**TEXT ZUR ANALYSE:**
▼

Die Beklagte beantragt,
die Berufung als unbegründet zurückzuweisen.
Für einen Alg-Anspruch sei die Kenntnis von der Beitragspflicht nicht maßgeblich. Die Klägerin habe der Reduzierung der wöchentlichen Arbeitszeit über einen längeren Zeitraum nicht widersprochen, so dass sie sich nicht darauf berufen könne, der Arbeitgeber habe ohne ihre Billigung keine Beiträge mehr abgeführt.
Auf die beigezogenen Verwaltungsakten der Beklagten und die Prozessakten des SG wird ergänzend Bezug genommen.
Entscheidungsgründe:
Die form- und fristgerecht eingelegte Berufung (§§ 143, 151 Sozialgerichtsgesetz -SGG-) ist auch im Übrigen zulässig (§ 144 SGG).

▲

**AUSGEWÄHLTE ZEILEN:**
▼

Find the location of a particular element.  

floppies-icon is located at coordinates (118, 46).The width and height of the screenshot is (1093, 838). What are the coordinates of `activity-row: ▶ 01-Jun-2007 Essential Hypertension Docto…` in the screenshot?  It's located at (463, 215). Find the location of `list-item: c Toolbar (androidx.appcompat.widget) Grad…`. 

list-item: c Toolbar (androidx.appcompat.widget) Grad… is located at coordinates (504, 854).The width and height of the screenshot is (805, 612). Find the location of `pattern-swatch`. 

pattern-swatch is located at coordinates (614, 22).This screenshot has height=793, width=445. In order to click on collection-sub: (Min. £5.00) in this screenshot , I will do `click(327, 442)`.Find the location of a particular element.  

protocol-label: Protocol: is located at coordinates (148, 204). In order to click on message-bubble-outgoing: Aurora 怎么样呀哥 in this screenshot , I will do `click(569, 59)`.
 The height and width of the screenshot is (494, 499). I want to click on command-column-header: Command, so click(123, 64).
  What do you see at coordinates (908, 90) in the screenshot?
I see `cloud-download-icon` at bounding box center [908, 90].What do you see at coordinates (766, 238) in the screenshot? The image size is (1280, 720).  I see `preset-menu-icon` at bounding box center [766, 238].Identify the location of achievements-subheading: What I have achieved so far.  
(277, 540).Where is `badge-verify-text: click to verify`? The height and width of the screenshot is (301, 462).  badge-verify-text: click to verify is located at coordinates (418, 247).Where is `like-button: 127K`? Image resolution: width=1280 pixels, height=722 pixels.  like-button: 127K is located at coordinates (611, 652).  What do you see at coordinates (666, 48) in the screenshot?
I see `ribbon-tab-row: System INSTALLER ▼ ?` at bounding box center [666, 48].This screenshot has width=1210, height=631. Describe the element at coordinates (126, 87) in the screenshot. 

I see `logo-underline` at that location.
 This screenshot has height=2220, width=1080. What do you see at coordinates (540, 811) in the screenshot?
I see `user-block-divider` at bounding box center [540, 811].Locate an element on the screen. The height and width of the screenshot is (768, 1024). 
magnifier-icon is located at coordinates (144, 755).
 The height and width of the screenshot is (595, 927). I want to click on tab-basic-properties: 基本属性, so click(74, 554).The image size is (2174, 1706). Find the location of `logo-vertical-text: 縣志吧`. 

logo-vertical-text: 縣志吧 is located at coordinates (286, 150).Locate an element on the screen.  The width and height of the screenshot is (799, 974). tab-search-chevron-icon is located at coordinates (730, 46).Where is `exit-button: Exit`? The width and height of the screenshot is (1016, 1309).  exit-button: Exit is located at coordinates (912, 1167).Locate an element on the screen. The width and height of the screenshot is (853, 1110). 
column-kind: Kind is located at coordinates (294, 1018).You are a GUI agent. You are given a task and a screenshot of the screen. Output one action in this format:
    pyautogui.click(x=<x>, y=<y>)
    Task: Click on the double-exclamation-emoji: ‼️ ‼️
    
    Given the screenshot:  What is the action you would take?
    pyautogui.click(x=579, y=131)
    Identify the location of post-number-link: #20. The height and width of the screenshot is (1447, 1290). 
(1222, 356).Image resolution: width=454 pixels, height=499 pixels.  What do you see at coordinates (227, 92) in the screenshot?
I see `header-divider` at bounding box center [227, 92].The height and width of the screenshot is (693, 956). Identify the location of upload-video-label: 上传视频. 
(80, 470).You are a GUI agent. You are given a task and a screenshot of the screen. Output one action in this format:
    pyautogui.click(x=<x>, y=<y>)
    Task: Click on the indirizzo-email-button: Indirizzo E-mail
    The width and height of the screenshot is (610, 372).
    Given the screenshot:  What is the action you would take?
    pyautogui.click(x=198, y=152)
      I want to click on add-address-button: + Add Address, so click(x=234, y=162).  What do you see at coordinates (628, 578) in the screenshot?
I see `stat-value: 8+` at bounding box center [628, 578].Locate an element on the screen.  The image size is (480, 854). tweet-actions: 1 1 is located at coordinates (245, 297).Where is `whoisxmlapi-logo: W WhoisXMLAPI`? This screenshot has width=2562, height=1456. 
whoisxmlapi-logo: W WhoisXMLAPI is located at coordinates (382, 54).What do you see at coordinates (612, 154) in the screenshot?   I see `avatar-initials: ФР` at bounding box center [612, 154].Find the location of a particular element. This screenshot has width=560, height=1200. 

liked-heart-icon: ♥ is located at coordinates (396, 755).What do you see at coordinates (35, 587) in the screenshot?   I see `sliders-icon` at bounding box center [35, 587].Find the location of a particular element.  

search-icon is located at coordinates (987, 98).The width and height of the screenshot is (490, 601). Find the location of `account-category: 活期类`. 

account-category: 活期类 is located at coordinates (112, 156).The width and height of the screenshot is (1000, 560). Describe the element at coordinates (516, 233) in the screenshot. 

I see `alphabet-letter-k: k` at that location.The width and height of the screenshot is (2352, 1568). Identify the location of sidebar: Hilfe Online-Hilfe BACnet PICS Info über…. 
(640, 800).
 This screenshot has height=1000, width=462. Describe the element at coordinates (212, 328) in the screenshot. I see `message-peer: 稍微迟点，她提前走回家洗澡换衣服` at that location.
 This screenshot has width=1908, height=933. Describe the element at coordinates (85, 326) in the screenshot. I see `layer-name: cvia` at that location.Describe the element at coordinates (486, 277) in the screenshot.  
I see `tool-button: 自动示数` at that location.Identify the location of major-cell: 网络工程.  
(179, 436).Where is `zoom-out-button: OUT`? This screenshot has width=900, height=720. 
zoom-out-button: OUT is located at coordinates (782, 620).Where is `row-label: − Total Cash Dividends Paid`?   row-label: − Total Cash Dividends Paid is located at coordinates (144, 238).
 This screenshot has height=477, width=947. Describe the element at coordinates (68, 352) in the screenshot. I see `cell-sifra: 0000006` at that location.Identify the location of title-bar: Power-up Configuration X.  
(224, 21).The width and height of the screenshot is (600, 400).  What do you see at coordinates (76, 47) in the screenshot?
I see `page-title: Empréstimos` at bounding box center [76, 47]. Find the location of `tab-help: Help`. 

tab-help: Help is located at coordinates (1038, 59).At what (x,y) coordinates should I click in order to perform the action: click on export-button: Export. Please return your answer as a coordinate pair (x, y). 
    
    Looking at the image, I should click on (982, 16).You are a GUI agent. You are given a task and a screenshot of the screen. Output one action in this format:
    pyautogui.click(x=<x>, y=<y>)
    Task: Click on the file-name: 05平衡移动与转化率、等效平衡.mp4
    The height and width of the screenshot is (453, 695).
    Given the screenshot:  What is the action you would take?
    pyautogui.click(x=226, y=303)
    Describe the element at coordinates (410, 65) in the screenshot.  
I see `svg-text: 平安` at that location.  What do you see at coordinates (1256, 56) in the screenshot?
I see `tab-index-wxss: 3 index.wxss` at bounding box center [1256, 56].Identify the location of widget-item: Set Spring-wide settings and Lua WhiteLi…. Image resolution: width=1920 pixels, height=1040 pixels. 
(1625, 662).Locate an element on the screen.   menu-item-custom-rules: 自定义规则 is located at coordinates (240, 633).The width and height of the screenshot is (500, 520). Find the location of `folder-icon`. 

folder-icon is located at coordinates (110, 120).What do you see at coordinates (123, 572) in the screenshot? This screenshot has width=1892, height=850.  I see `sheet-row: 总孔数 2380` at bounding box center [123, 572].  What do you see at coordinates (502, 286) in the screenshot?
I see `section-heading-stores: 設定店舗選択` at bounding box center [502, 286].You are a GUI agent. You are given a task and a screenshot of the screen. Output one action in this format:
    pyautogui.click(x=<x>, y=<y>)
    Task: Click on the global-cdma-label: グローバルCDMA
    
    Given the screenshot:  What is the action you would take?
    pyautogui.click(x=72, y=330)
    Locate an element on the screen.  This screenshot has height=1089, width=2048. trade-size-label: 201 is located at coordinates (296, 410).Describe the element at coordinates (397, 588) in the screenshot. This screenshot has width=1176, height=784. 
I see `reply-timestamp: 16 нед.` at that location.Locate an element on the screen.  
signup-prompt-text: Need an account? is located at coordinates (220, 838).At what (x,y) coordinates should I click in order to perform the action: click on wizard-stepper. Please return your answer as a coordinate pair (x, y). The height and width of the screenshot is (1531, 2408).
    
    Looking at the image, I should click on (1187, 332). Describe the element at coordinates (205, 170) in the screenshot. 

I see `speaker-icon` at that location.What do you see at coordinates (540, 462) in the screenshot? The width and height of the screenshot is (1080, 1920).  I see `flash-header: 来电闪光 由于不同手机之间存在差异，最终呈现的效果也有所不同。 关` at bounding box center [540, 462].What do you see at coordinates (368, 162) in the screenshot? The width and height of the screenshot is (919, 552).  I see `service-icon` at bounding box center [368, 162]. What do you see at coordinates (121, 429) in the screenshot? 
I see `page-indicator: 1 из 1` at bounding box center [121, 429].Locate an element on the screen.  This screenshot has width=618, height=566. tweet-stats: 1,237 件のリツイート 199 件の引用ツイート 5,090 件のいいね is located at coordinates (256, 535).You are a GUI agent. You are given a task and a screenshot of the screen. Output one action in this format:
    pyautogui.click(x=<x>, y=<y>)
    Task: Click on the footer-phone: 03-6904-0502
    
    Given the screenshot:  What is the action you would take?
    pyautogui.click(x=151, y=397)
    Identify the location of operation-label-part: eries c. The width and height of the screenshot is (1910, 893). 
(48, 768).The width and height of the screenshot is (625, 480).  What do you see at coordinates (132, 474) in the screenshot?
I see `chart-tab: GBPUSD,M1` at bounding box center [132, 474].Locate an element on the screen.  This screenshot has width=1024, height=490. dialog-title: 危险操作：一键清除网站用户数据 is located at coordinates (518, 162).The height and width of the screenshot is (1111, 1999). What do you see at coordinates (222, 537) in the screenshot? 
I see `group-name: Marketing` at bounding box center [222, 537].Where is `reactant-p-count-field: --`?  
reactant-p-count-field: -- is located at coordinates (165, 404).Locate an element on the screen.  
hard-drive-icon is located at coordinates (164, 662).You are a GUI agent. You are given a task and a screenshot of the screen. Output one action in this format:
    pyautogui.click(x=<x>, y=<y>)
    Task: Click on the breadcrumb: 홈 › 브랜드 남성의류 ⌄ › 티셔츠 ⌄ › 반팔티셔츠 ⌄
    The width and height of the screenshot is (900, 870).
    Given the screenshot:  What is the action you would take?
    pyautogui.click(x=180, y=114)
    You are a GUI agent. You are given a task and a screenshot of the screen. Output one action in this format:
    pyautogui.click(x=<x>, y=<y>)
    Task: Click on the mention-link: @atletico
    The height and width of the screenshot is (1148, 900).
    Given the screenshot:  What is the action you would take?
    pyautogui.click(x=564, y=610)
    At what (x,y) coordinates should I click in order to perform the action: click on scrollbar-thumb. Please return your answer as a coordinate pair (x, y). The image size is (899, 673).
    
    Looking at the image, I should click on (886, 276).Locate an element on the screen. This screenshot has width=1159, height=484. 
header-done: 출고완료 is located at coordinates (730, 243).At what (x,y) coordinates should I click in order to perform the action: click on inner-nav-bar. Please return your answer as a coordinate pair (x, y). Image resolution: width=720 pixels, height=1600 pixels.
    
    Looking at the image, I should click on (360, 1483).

▲

**IHR ZIEL:**
Geben Sie den Abschnitt des Urteilsauszugs von „Für einen Alg-Anspruch“ bis „ergänzend Bezug genommen.“ wortgetreu aus. Die Zeilen stammen aus einer anderen Quelle als der Urteilsauszug.

**ANTWORTFELD:**
Für einen Alg-Anspruch sei die Kenntnis von der Beitragspflicht nicht maßgeblich. Die Klägerin habe der Reduzierung der wöchentlichen Arbeitszeit über einen längeren Zeitraum nicht widersprochen, so dass sie sich nicht darauf berufen könne, der Arbeitgeber habe ohne ihre Billigung keine Beiträge mehr abgeführt.
Auf die beigezogenen Verwaltungsakten der Beklagten und die Prozessakten des SG wird ergänzend Bezug genommen.